• [Task brief]:
Every line of the records that holds the word "This" should be copied.

Collected data:

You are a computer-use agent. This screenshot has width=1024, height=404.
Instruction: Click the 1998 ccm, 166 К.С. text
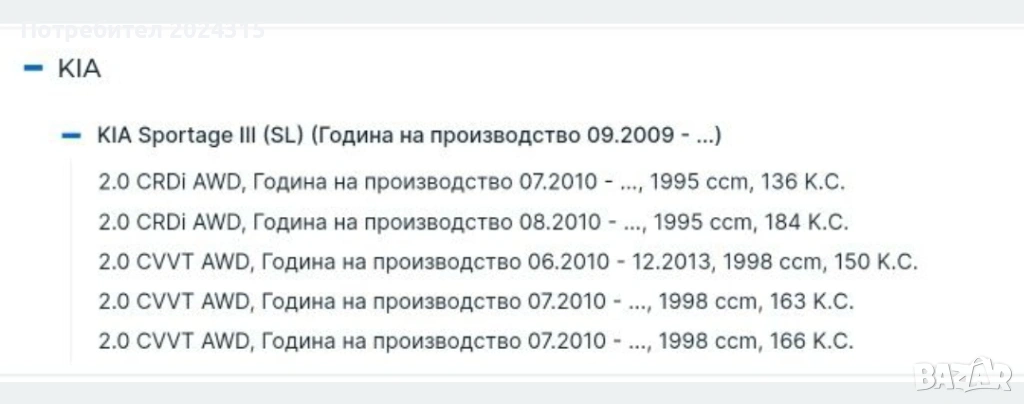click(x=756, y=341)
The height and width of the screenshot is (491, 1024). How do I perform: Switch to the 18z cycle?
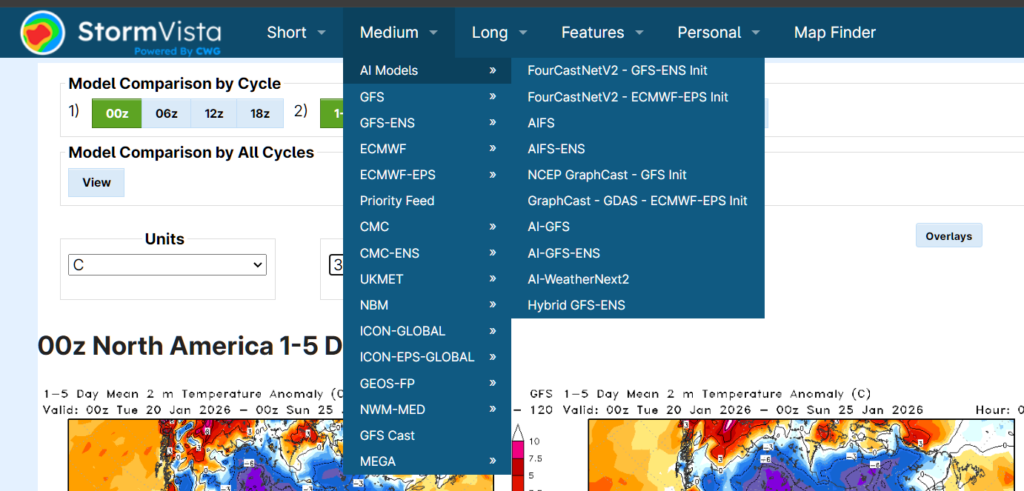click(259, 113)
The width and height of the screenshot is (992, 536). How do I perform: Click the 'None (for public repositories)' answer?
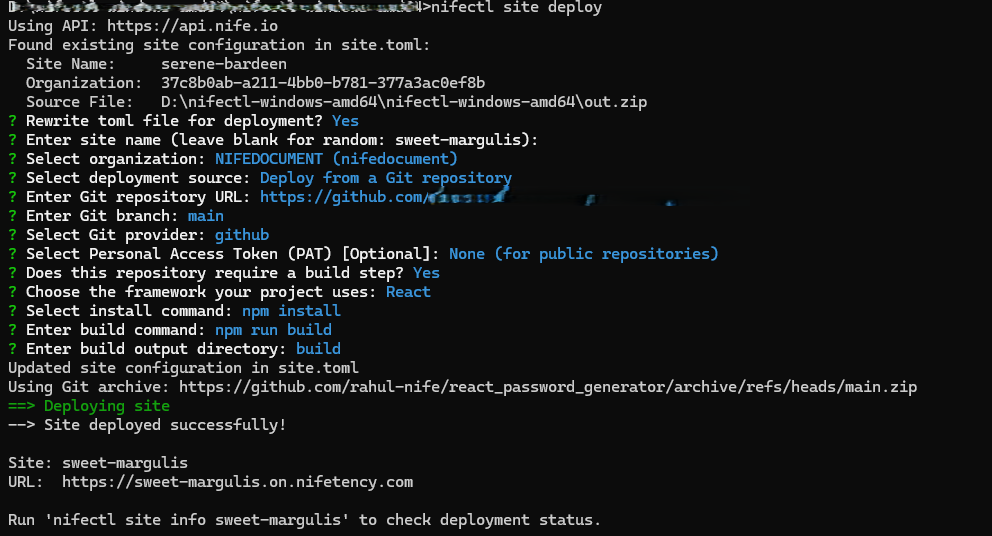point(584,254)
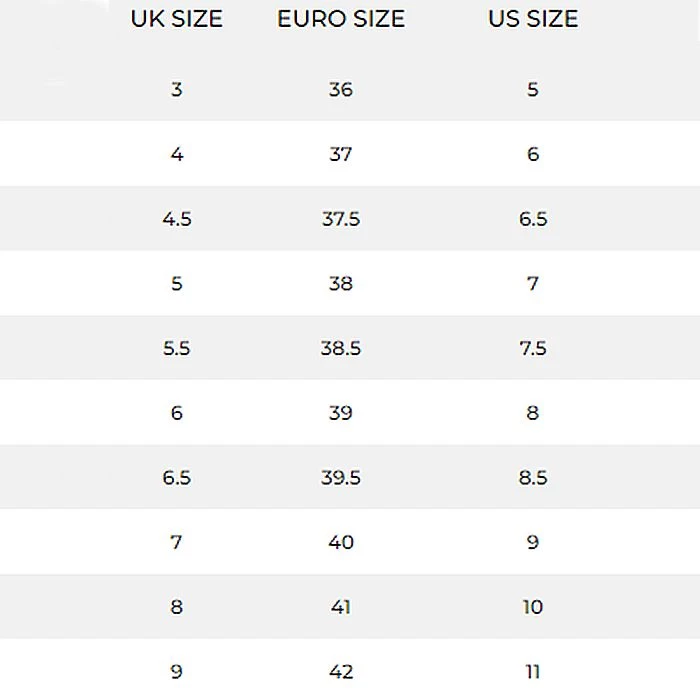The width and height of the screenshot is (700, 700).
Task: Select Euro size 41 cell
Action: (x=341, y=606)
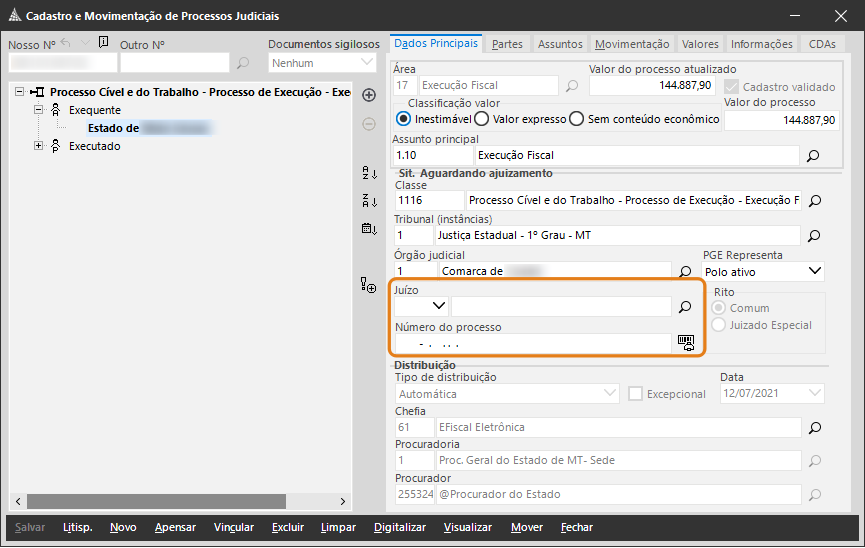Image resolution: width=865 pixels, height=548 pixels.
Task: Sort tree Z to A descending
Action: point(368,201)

==

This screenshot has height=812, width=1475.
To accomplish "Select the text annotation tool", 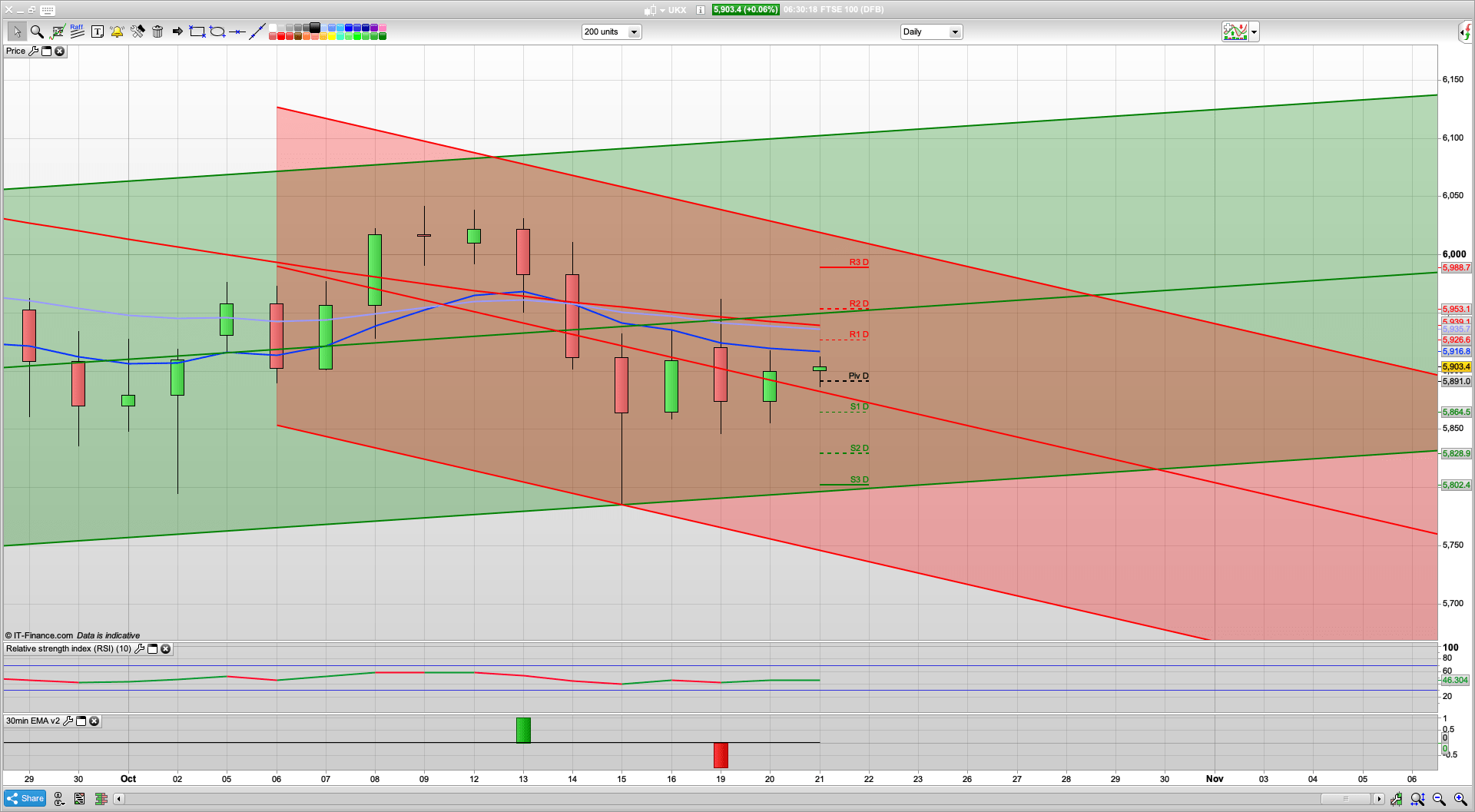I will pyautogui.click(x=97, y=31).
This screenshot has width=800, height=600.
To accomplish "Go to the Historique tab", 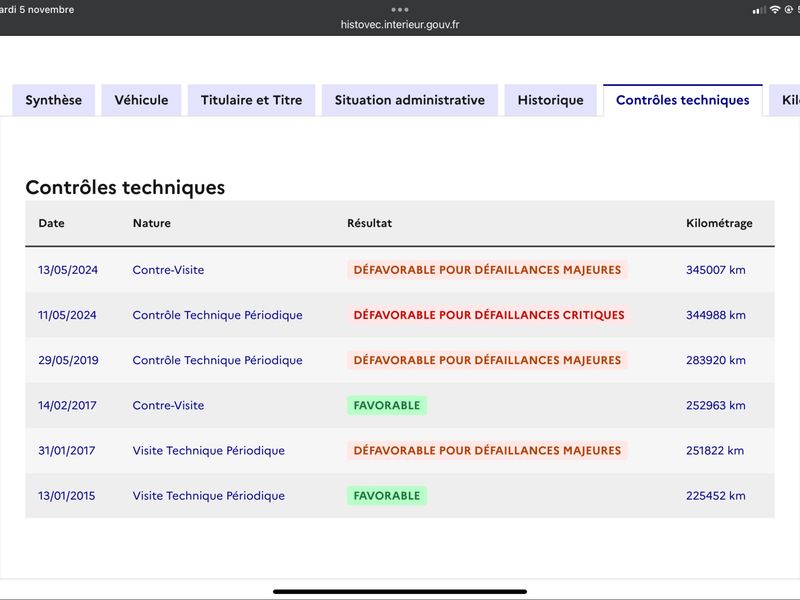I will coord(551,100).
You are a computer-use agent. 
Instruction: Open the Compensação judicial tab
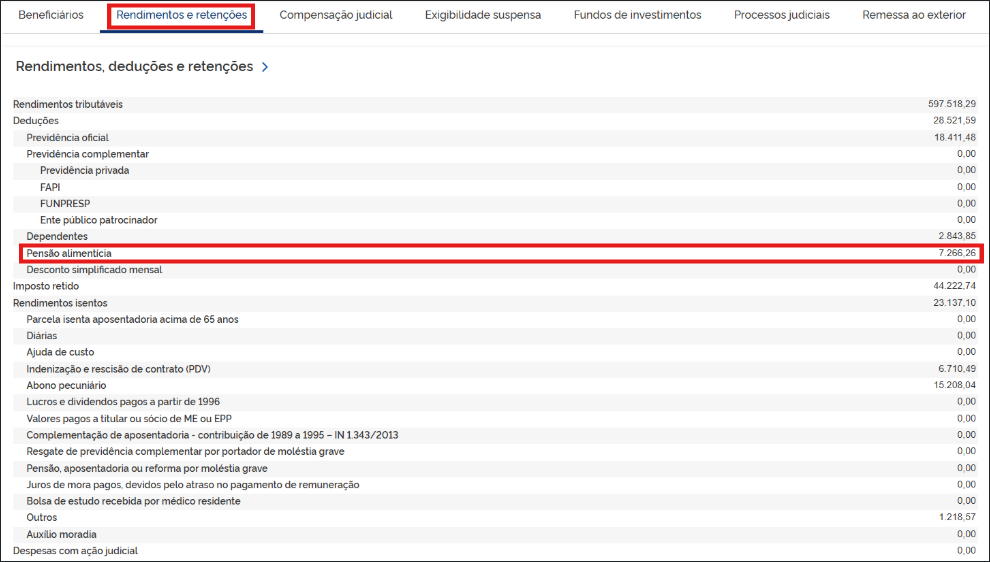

• [Task answer]:
You are a computer-use agent. This screenshot has width=1024, height=404.
This screenshot has height=812, width=1475.
This screenshot has width=800, height=600.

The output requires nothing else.